BEGIN

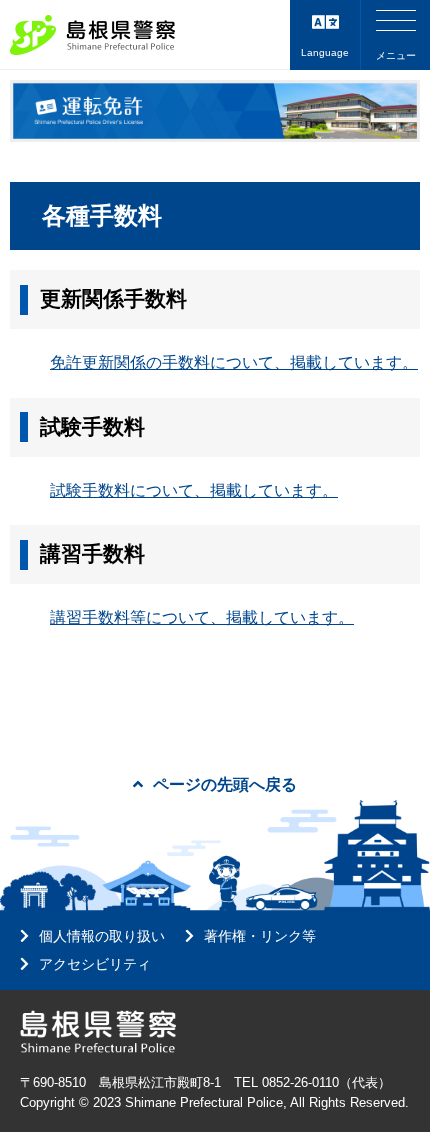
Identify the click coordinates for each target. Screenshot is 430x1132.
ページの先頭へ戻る (225, 784)
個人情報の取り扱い (102, 936)
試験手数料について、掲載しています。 (194, 490)
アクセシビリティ (95, 964)
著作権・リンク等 (260, 936)
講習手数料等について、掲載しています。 (202, 617)
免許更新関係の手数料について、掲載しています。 (234, 362)
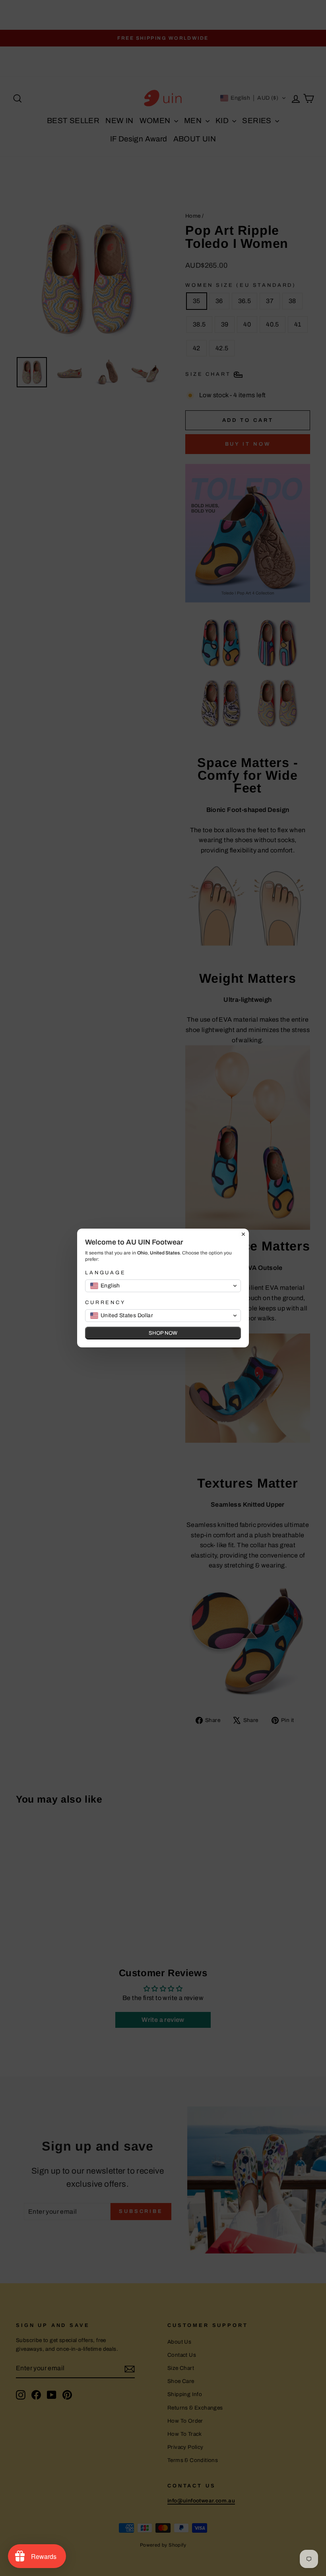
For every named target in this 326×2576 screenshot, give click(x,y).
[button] (163, 1285)
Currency (105, 1302)
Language (105, 1272)
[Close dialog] (243, 1234)
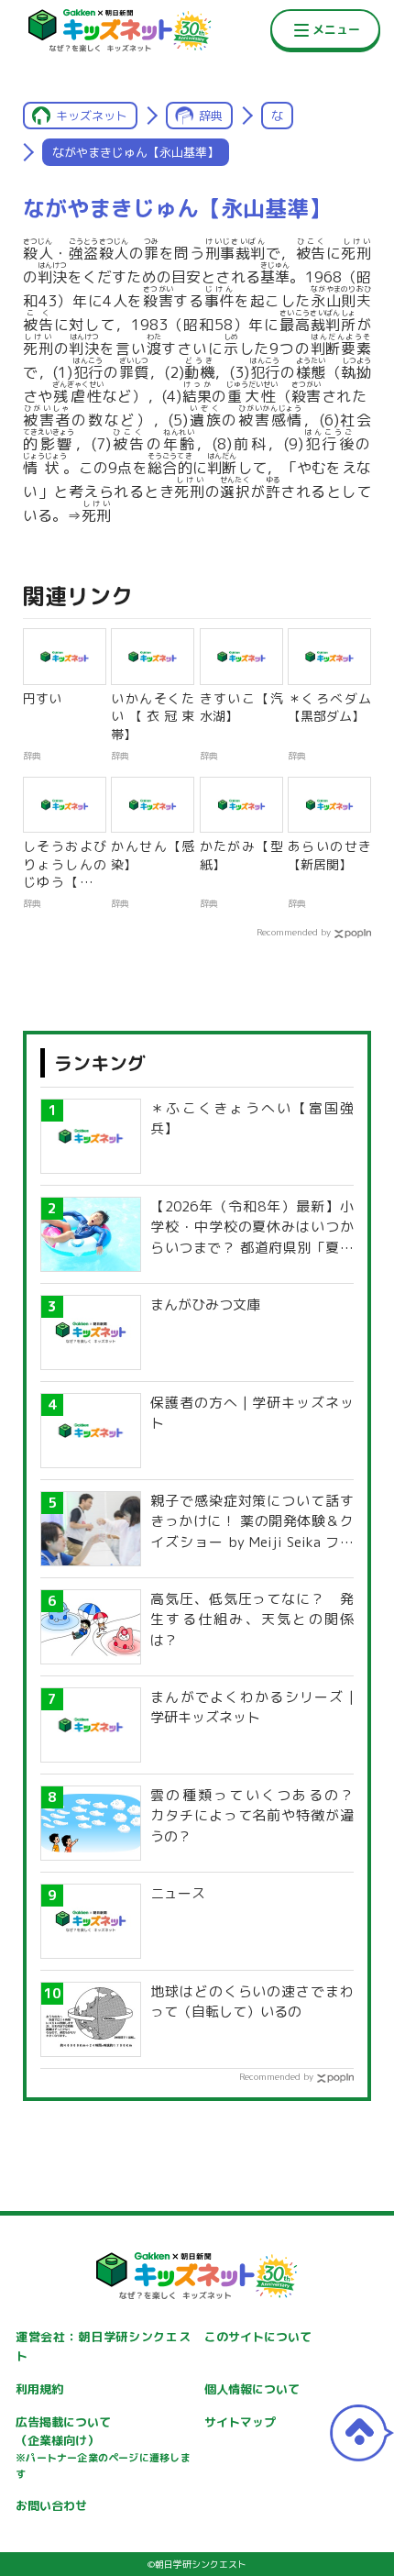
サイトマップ (240, 2422)
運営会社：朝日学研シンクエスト (103, 2346)
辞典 (211, 115)
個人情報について (252, 2389)
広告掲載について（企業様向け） (103, 2448)
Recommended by (294, 931)
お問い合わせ (51, 2505)
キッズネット (91, 115)
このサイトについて (258, 2336)
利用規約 (39, 2389)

END

- EXERCISE BRIEF
Go through the material above and copy each line that holds the string "target".

- ANSWER SECTION
Identify the click coordinates for each target. Screenshot is 430x1132.
For every named target in this 326×2576 screenshot, give click(x,y).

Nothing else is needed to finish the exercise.